I have two Pneumatic DA's, a Porter Cable electric DA, and two longboard pneumatic sanders (noisy as hell). I need to get some good body hammers and dollies now, I gotta lot of body work to do on my Acura to get it looking like new again.

lostforawhile
09-10-2006, 01:42 PM
for bondo?.....well for puddy its 180 but that is for dings the size of dimes and the anything bigger you should go with bondo....i have no problem working with 36....maybe cuz it takes alot of material off.....i plan to take my autobody class again...it was fun as hell and the teachers knoe there shit.
before you start slapping bondo in there,you need to bring the metal back as close as possible to it's original shape. if you just stick bondo in a dent,the metal is still under tension from the collision,the bondo will continue to crack because of this. you shouldn't have so much filler you need 36 grit paper to remove the excess. it should be a thin coat. there isn't any filler on my car deeper then about an eigth of an inch. it's filler by the way,not bondo,bondo brand sucks. try the Nappa ultralight filler.

MessyHonda
09-10-2006, 06:21 PM
before you start slapping bondo in there,you need to bring the metal back as close as possible to it's original shape. if you just stick bondo in a dent,the metal is still under tension from the collision,the bondo will continue to crack because of this. you shouldn't have so much filler you need 36 grit paper to remove the excess. it should be a thin coat. there isn't any filler on my car deeper then about an eigth of an inch. it's filler by the way,not bondo,bondo brand sucks. try the Nappa ultralight filler.
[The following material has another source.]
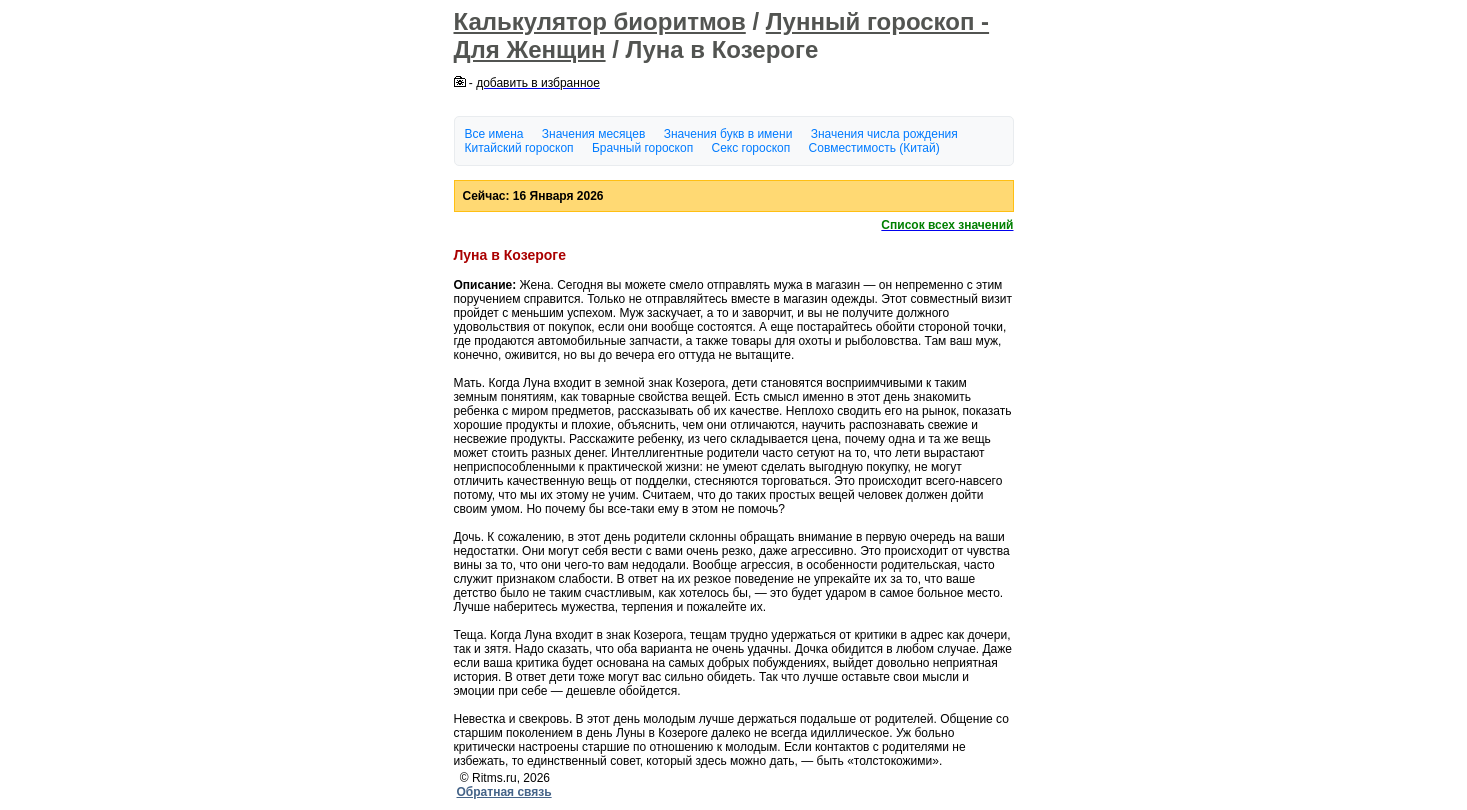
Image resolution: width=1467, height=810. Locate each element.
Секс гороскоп (751, 148)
yeah i knoe.....bondo on bear metal....and puddy on anything you just have to use 180 to scratch up the surface a bit.....i get free bondo...dont knoe the brand but it says Easy sanding....and it goes come out good....i just need one of thoes 50 buck paintjobs...lol

BITESIZE
09-10-2006, 10:58 PM
$50 paintjob is the route I'm taking.

MessyHonda
09-10-2006, 11:45 PM
$50 paintjob is the route I'm taking.

cool i did not feel like reading that whole thing you will have to do a short how to thread so i can paint my car...even tho i dont think my uncle will like it since he works at a body shop.

BITESIZE
09-10-2006, 11:46 PM
I'm telling you to read the whole 80 page thread it's worth it.

MessyHonda
09-10-2006, 11:50 PM
I'm telling you to read the whole 80 page thread it's worth it.

you are not going to give me my 3 hours back... would rather be with my girl...lol just make a how to for poor MessyHonda so he can paint his car and make it a PrettyHonda

BITESIZE
09-10-2006, 11:59 PM
Don't do the paint job if you don't want to read the thread. Take the time to read, because if you don't have time to read it, you don't have time to paint the car. You have to read the whole thread if you want a good paint job. It will take a shit load of practice, knowledge, skill, and #1 patience.

In my own opinion. Good things come to those who wait.